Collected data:
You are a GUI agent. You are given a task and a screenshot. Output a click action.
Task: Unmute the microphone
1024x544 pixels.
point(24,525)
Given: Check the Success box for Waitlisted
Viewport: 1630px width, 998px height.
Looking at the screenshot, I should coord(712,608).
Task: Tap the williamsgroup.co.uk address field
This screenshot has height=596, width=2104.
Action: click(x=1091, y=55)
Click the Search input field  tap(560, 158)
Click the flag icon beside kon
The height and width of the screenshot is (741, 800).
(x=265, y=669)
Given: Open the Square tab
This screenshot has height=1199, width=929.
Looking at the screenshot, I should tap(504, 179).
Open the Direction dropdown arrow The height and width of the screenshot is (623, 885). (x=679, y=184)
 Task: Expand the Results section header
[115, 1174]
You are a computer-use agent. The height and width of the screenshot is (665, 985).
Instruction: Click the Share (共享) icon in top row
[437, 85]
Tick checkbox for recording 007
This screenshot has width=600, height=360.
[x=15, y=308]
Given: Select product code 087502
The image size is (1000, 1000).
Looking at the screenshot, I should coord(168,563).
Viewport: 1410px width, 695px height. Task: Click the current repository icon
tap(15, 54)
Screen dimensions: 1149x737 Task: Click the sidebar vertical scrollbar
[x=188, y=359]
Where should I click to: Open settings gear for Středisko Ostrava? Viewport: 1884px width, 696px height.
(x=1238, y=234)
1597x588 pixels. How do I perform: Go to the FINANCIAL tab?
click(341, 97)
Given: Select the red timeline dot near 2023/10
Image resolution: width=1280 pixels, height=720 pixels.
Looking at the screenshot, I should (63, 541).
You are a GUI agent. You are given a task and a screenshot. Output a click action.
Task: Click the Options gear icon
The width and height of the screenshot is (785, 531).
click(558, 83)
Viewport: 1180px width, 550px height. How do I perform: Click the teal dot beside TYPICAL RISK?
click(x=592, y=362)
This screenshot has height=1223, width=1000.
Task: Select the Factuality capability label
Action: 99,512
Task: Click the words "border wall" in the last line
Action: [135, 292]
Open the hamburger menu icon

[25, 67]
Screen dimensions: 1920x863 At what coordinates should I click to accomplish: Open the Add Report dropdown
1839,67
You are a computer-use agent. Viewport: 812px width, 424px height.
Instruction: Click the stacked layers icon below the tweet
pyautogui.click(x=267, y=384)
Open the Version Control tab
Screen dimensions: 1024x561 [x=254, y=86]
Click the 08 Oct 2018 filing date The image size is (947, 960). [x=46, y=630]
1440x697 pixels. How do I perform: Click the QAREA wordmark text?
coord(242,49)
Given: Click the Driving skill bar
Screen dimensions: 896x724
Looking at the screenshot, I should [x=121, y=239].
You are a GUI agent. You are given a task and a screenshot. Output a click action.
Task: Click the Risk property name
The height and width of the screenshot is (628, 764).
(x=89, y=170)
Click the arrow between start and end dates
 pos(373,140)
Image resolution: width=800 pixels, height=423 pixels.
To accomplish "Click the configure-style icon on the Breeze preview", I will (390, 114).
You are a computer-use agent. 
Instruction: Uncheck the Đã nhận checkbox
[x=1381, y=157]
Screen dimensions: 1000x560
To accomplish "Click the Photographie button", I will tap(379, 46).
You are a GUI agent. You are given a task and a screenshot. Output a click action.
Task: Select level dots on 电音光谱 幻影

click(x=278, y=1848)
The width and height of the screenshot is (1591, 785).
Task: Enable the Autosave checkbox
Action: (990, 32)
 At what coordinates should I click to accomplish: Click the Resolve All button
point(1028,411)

--- What needs to be done ---
Retype every record above exactly as it stands.

--- Output of the exercise ---
You are a GUI agent. You are given a task and a screenshot. Output a click action.
Task: Unmute the microphone
1024x544 pixels.
point(24,525)
Given: Check the Success box for Waitlisted
Viewport: 1630px width, 998px height.
Looking at the screenshot, I should coord(712,608).
Task: Tap the williamsgroup.co.uk address field
This screenshot has height=596, width=2104.
Action: click(x=1091, y=55)
Click the Search input field  tap(560, 158)
Click the flag icon beside kon
The height and width of the screenshot is (741, 800).
(x=265, y=669)
Given: Open the Square tab
This screenshot has height=1199, width=929.
Looking at the screenshot, I should tap(504, 179).
Open the Direction dropdown arrow The height and width of the screenshot is (623, 885). (x=679, y=184)
 Task: Expand the Results section header
[115, 1174]
You are a computer-use agent. The height and width of the screenshot is (665, 985).
Instruction: Click the Share (共享) icon in top row
[437, 85]
Tick checkbox for recording 007
This screenshot has width=600, height=360.
[x=15, y=308]
Given: Select product code 087502
The image size is (1000, 1000).
Looking at the screenshot, I should coord(168,563).
Viewport: 1410px width, 695px height. Task: Click the current repository icon
tap(15, 54)
Screen dimensions: 1149x737 Task: Click the sidebar vertical scrollbar
[x=188, y=359]
Where should I click to: Open settings gear for Středisko Ostrava? Viewport: 1884px width, 696px height.
(x=1238, y=234)
1597x588 pixels. How do I perform: Go to the FINANCIAL tab?
click(341, 97)
Given: Select the red timeline dot near 2023/10
Image resolution: width=1280 pixels, height=720 pixels.
Looking at the screenshot, I should (63, 541).
You are a GUI agent. You are given a task and a screenshot. Output a click action.
Task: Click the Options gear icon
The width and height of the screenshot is (785, 531).
click(558, 83)
Viewport: 1180px width, 550px height. How do I perform: Click the teal dot beside TYPICAL RISK?
click(x=592, y=362)
This screenshot has height=1223, width=1000.
Task: Select the Factuality capability label
Action: 99,512
Task: Click the words "border wall" in the last line
Action: [135, 292]
Open the hamburger menu icon

[25, 67]
Screen dimensions: 1920x863 At what coordinates should I click to accomplish: Open the Add Report dropdown
1839,67
You are a computer-use agent. Viewport: 812px width, 424px height.
Instruction: Click the stacked layers icon below the tweet
pyautogui.click(x=267, y=384)
Open the Version Control tab
Screen dimensions: 1024x561 [x=254, y=86]
Click the 08 Oct 2018 filing date The image size is (947, 960). [x=46, y=630]
1440x697 pixels. How do I perform: Click the QAREA wordmark text?
coord(242,49)
Given: Click the Driving skill bar
Screen dimensions: 896x724
Looking at the screenshot, I should [x=121, y=239].
You are a GUI agent. You are given a task and a screenshot. Output a click action.
Task: Click the Risk property name
The height and width of the screenshot is (628, 764).
(x=89, y=170)
Click the arrow between start and end dates
 pos(373,140)
Image resolution: width=800 pixels, height=423 pixels.
To accomplish "Click the configure-style icon on the Breeze preview", I will (390, 114).
You are a computer-use agent. 
Instruction: Uncheck the Đã nhận checkbox
[x=1381, y=157]
Screen dimensions: 1000x560
To accomplish "Click the Photographie button", I will tap(379, 46).
You are a GUI agent. You are given a task and a screenshot. Output a click action.
Task: Select level dots on 电音光谱 幻影

click(x=278, y=1848)
The width and height of the screenshot is (1591, 785).
Task: Enable the Autosave checkbox
Action: (990, 32)
 At what coordinates should I click to accomplish: Click the Resolve All button
point(1028,411)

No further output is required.